Marco Cohen*, in questo esilarante racconto, vi svela cosa succede nella mente di un armatore quando decide di cambiare barca e vendere la sua vecchia amata. Tra viaggi iperbolici nel mercato dell’usato, scherzi degli amici, armatori dissociati e schizoidi. Storia di un cambio barca da ricordare.

La sindrome da cambio barca

Tre del mattino. L’occhio è a palla sul muro. No, non ho mai sofferto di insonnia in vita mia.

Mi alzo, prendo l’iPad e vado in cucina… e inizio su YOU… no… non i siti a cui voi maligni potreste pensare ma: YouBoat, Boat24, Bateau, Racing Yacht, Seahorse Magazine, Yachting World e potrei continuare all’infinito. Penso di essere uno dei massimi esperti mondiali sull’argomento.

cambio barca
*Marco Cohen (qui al timone del suo Mat 1010 Dajenu), produttore cinematografico per lavoro e velista per passione, si descrive così: ““Ho riabbracciato la vela a 37 anni dopo l’ennesimo infortunio a calcio, quando ho realizzato che è l’unico sport che si può fare da seduti e con un bicchiere in mano”.

Sindrome da cambio barca – I sintomi

E sì, sono in uno stato di trance agonistica, di dionisiache visioni che, chiunque si sia trovato nel processo cambio barca, conosce molto bene.

Chi dice che i due momenti più traumatici nella psiche di una persona (oltre ovviamente le sconfitte dell’Inter) siano i lutti e i traslochi, non ha mai attraversato il processo “vendo la mia barca e ne cerco una nuova”. Questo processo si manifesta attraverso alcuni sintomi inequivocabili:

Conosci a menadito le dotazioni di un ClubSwan 42 venduto in Malesia e aspetti un suo ribassamento di prezzo, pur sapendo che in Malesia, a prendere una barca, non ci andrai mai.

COSA SI CHIEDE - Secondo il racconto sul cambio barca, a quale età Marco Cohen ha ripreso ad andare in barca a vela?

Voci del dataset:
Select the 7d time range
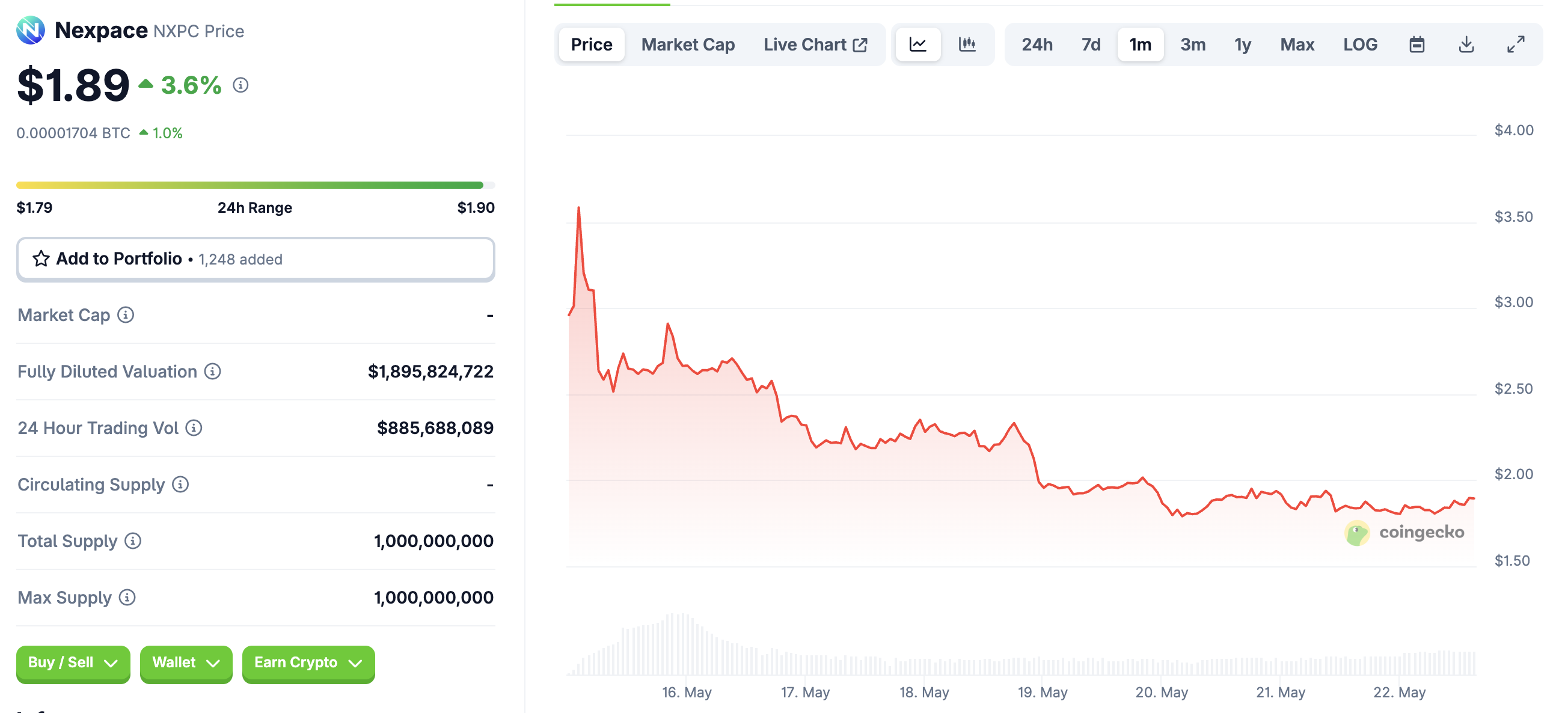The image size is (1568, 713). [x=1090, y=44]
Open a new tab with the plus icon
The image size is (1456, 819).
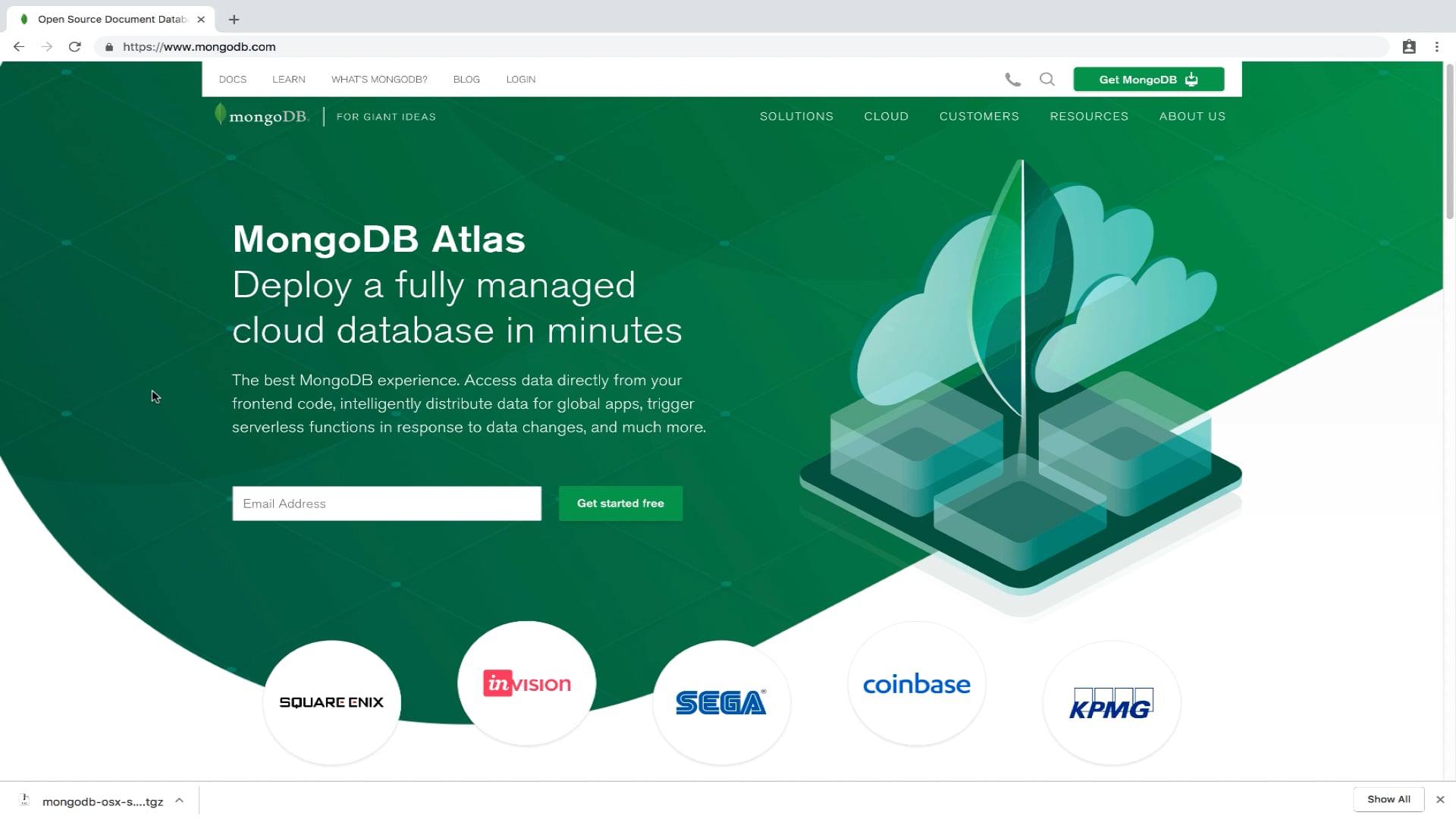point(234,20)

RISULTATO CORRETTO - A 37 anni, dopo l'ennesimo infortunio a calcio.